**Data for review:**
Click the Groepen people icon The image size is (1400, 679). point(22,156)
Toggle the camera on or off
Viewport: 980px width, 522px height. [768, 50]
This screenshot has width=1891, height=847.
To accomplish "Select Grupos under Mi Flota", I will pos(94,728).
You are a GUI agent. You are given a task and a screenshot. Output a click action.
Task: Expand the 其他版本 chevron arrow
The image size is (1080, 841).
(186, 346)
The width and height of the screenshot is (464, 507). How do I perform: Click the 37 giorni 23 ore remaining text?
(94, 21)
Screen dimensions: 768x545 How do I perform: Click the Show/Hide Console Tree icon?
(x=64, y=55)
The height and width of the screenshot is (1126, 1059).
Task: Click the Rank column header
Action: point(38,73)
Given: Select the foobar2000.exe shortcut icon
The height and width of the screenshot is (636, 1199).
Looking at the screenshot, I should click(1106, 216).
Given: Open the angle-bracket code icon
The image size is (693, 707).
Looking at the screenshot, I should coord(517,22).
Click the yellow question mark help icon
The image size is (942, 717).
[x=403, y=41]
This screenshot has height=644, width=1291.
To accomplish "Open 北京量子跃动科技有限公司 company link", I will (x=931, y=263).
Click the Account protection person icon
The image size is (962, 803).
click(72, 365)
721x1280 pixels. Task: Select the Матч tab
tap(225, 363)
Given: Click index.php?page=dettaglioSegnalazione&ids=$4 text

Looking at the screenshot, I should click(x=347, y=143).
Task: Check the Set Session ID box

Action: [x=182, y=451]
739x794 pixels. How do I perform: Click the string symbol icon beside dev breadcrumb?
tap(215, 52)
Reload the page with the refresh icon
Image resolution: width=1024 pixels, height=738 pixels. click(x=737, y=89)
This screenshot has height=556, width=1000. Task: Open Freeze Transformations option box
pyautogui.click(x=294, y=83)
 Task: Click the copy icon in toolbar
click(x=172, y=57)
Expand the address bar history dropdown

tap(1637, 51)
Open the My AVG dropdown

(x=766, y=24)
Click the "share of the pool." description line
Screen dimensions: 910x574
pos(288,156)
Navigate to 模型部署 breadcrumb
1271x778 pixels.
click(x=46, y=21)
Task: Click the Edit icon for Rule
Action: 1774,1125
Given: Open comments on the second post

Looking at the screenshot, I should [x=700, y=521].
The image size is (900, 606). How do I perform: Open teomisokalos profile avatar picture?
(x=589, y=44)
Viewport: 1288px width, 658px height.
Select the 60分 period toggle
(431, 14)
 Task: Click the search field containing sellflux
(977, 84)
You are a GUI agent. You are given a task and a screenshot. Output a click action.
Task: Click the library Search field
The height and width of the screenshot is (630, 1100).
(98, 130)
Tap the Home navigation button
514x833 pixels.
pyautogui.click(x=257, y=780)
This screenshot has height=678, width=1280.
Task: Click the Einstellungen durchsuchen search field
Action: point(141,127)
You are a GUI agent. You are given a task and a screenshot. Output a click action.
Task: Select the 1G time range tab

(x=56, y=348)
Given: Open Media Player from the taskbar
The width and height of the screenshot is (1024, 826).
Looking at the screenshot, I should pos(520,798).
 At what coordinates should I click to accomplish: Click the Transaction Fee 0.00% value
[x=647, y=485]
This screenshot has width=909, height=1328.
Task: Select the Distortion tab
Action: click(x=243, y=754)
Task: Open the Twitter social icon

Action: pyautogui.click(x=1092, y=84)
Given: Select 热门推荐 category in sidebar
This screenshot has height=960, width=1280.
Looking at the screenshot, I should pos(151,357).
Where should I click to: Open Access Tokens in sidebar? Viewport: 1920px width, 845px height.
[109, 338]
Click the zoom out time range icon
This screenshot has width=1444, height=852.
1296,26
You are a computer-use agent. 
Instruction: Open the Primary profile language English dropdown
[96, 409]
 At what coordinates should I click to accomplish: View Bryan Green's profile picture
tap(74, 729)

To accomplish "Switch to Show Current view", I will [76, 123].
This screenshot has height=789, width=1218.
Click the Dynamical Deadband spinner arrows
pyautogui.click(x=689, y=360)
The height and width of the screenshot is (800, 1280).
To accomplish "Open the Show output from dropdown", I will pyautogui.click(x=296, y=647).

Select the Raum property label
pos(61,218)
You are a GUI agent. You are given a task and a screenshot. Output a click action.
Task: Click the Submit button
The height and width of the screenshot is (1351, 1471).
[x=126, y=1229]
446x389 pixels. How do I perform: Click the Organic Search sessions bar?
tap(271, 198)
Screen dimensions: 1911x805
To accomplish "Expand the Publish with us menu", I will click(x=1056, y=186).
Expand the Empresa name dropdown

**Task to complete:** Would you repeat the records above without any changes?

**Exercise result:**
Click the Groepen people icon The image size is (1400, 679). point(22,156)
Toggle the camera on or off
Viewport: 980px width, 522px height. [768, 50]
This screenshot has width=1891, height=847.
To accomplish "Select Grupos under Mi Flota", I will pos(94,728).
You are a GUI agent. You are given a task and a screenshot. Output a click action.
Task: Expand the 其他版本 chevron arrow
The image size is (1080, 841).
(186, 346)
The width and height of the screenshot is (464, 507). How do I perform: Click the 37 giorni 23 ore remaining text?
(94, 21)
Screen dimensions: 768x545 How do I perform: Click the Show/Hide Console Tree icon?
(x=64, y=55)
The height and width of the screenshot is (1126, 1059).
Task: Click the Rank column header
Action: point(38,73)
Given: Select the foobar2000.exe shortcut icon
The height and width of the screenshot is (636, 1199).
Looking at the screenshot, I should click(1106, 216).
Given: Open the angle-bracket code icon
The image size is (693, 707).
Looking at the screenshot, I should coord(517,22).
Click the yellow question mark help icon
The image size is (942, 717).
[x=403, y=41]
This screenshot has height=644, width=1291.
To accomplish "Open 北京量子跃动科技有限公司 company link", I will (x=931, y=263).
Click the Account protection person icon
The image size is (962, 803).
click(72, 365)
721x1280 pixels. Task: Select the Матч tab
tap(225, 363)
Given: Click index.php?page=dettaglioSegnalazione&ids=$4 text

Looking at the screenshot, I should click(x=347, y=143).
Task: Check the Set Session ID box

Action: [x=182, y=451]
739x794 pixels. How do I perform: Click the string symbol icon beside dev breadcrumb?
tap(215, 52)
Reload the page with the refresh icon
Image resolution: width=1024 pixels, height=738 pixels. click(x=737, y=89)
This screenshot has height=556, width=1000. Task: Open Freeze Transformations option box
pyautogui.click(x=294, y=83)
 Task: Click the copy icon in toolbar
click(x=172, y=57)
Expand the address bar history dropdown

tap(1637, 51)
Open the My AVG dropdown

(x=766, y=24)
Click the "share of the pool." description line
Screen dimensions: 910x574
pos(288,156)
Navigate to 模型部署 breadcrumb
1271x778 pixels.
click(x=46, y=21)
Task: Click the Edit icon for Rule
Action: 1774,1125
Given: Open comments on the second post

Looking at the screenshot, I should [x=700, y=521].
The image size is (900, 606). How do I perform: Open teomisokalos profile avatar picture?
(x=589, y=44)
Viewport: 1288px width, 658px height.
Select the 60分 period toggle
(431, 14)
 Task: Click the search field containing sellflux
(977, 84)
You are a GUI agent. You are given a task and a screenshot. Output a click action.
Task: Click the library Search field
The height and width of the screenshot is (630, 1100).
(98, 130)
Tap the Home navigation button
514x833 pixels.
pyautogui.click(x=257, y=780)
This screenshot has height=678, width=1280.
Task: Click the Einstellungen durchsuchen search field
Action: point(141,127)
You are a GUI agent. You are given a task and a screenshot. Output a click action.
Task: Select the 1G time range tab

(x=56, y=348)
Given: Open Media Player from the taskbar
The width and height of the screenshot is (1024, 826).
Looking at the screenshot, I should pos(520,798).
 At what coordinates should I click to accomplish: Click the Transaction Fee 0.00% value
[x=647, y=485]
This screenshot has width=909, height=1328.
Task: Select the Distortion tab
Action: click(x=243, y=754)
Task: Open the Twitter social icon

Action: pyautogui.click(x=1092, y=84)
Given: Select 热门推荐 category in sidebar
This screenshot has height=960, width=1280.
Looking at the screenshot, I should pos(151,357).
Where should I click to: Open Access Tokens in sidebar? Viewport: 1920px width, 845px height.
[109, 338]
Click the zoom out time range icon
This screenshot has width=1444, height=852.
1296,26
You are a computer-use agent. 
Instruction: Open the Primary profile language English dropdown
[96, 409]
 At what coordinates should I click to accomplish: View Bryan Green's profile picture
tap(74, 729)

To accomplish "Switch to Show Current view", I will [76, 123].
This screenshot has height=789, width=1218.
Click the Dynamical Deadband spinner arrows
pyautogui.click(x=689, y=360)
The height and width of the screenshot is (800, 1280).
To accomplish "Open the Show output from dropdown", I will pyautogui.click(x=296, y=647).

Select the Raum property label
pos(61,218)
You are a GUI agent. You are given a task and a screenshot. Output a click action.
Task: Click the Submit button
The height and width of the screenshot is (1351, 1471).
[x=126, y=1229]
446x389 pixels. How do I perform: Click the Organic Search sessions bar?
tap(271, 198)
Screen dimensions: 1911x805
To accomplish "Expand the Publish with us menu", I will click(x=1056, y=186).
Expand the Empresa name dropdown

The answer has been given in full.